Violinist Bruno Monteiro and pianist and conductor João Paulo Santos, who has served in the artistic direction of the Teatro Nacional de São Carlos, have a joint discography spanning over two decades. Their repertoire includes works by César Franck, Gabriel Fauré, Maurice Ravel, Karol Szymanowski, Erwin Schulhoff, Igor Stravinsky, Erich Korngold, and Heitor Villa-Lobos, alongside Portuguese composers Luís de Freitas Branco, Fernando Lopes-Graça, Óscar da Silva, and Armando José Fernandes.
In the Chamber Music category, other finalists include ensembles such as the Danel Quartet, last year’s winner with the Quartets of Dmitri Shostakovich, now competing with Prokofiev’s Quartets, the Belcea Quartet with works by Debussy and Szymanowski, the Alban Berg Quartet with “Livre” by Pierre Boulez, the Quatuor Molinari with pieces by Luciano Berio, and the Pavel Haas Quartet with works by Martinu.
Nominations in the video category include the documentary “The Alchemy of the Piano” by Jan Schmidt-Garre, featuring renowned pianists like Alfred Brendel and Maria João Pires.
The more than 300 nominees across 25 award categories set for March 2026 also include musicians and groups such as Jordi Savall, La Capella Reial de Catalunya and Le Concert des Nations, La Stagione Armonica and Ottavio Dantone, harpsichordist and conductor Christophe Rousset, pianists Javier Perianes, Daniil Trifonov, Leif Ove Andsnes, and Pierre-Laurent Aimard, the ensemble Phantasm, violinist Rachel Podger, the Berlin Radio Symphony Orchestra, the Boston Symphony Orchestra, and the Royal Concertgebouw Orchestra, along with conductors Paavo Järvi and Simon Rattle, and pianist and conductor François-Xavier Roth.
Last year, along with Bruno Monteiro and João Paulo Santos, “Ad Tenebras” by Capella Sanctae Crucis and Tiago Simas Freire was also nominated for the ICMA in the early music category, released by Artway as part of the research project Mundos e Fundos by the Classical and Humanistic Studies Center of the University of Coimbra.

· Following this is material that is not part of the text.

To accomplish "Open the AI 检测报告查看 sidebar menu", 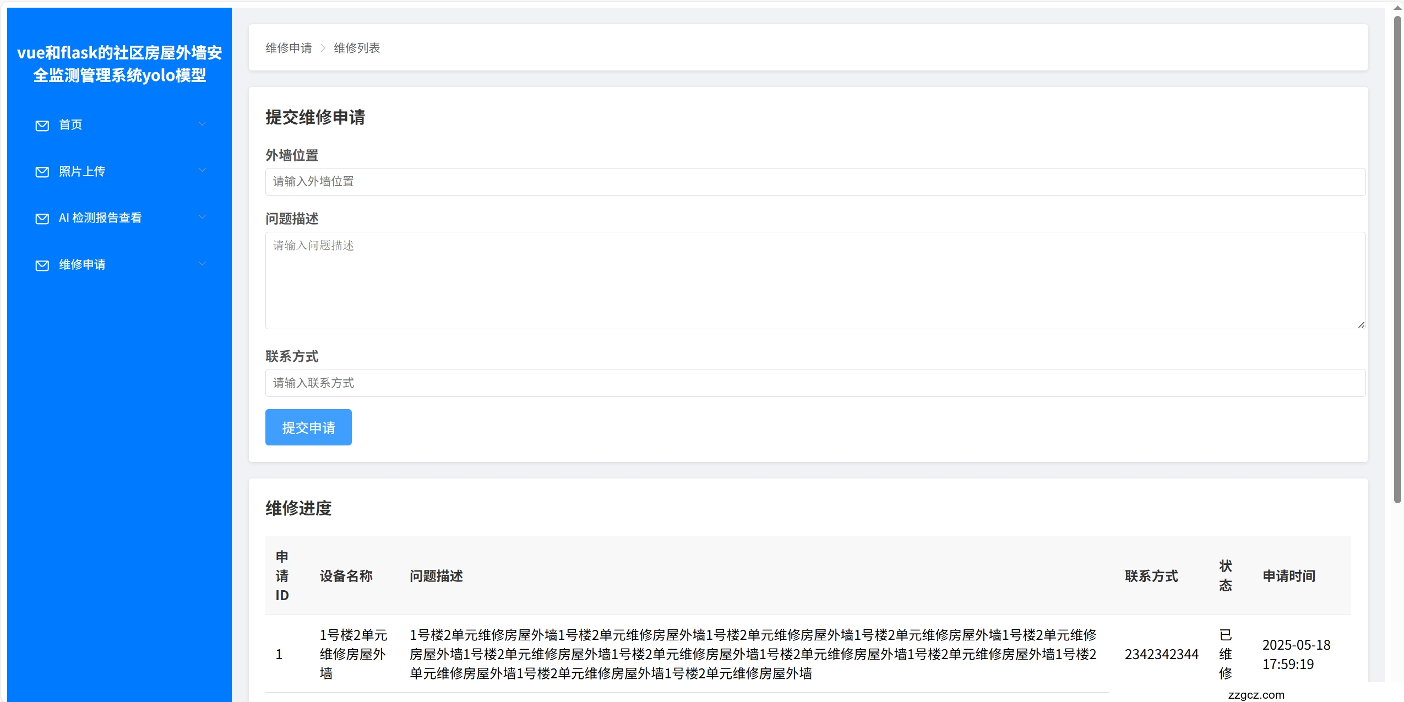I will click(100, 218).
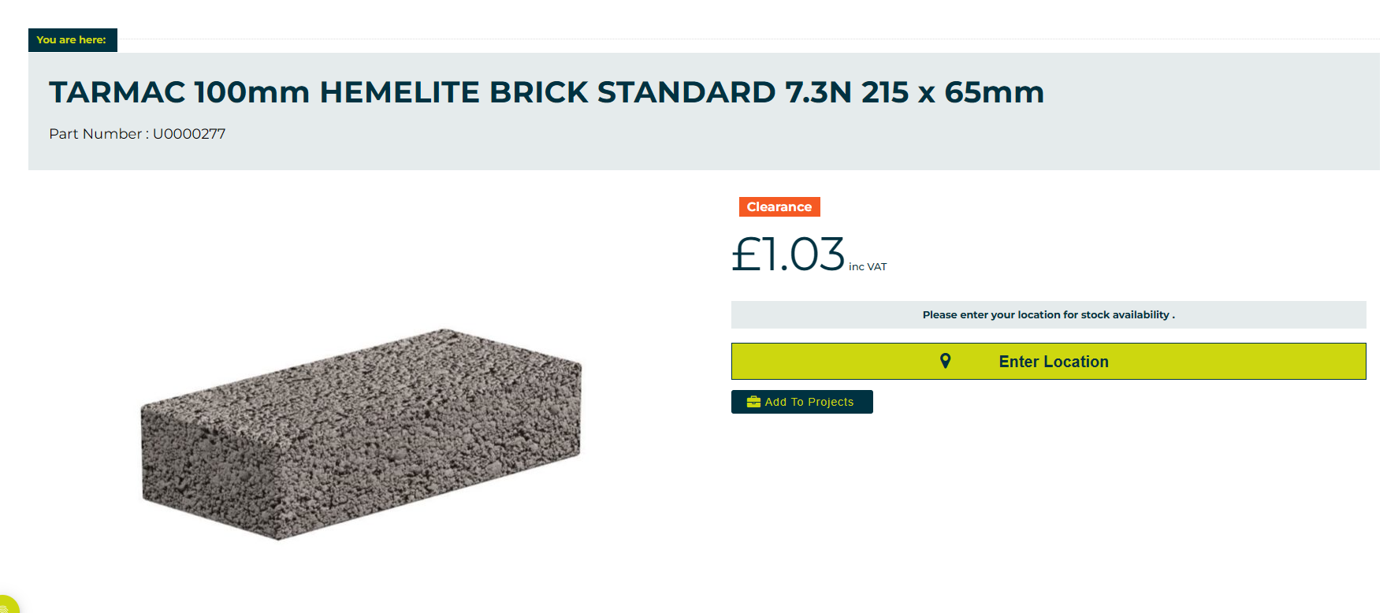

The ICMA emerged from the former Midem Classical Music awards, judged by a panel of critics from specialized publications and radio and television stations, who will conduct two more rounds of voting to select the winners in each of the 25 categories, including 16 “classical” ones (baroque music, instrumental, orchestral, choral, opera, etc.) and categories for career, discovery, artist, and composer of the year.
The awards gala is scheduled for March 18, 2026, at the Konzerthalle in Bamberg, Germany, celebrating the 80th anniversary of the Bamberg Symphony Orchestra.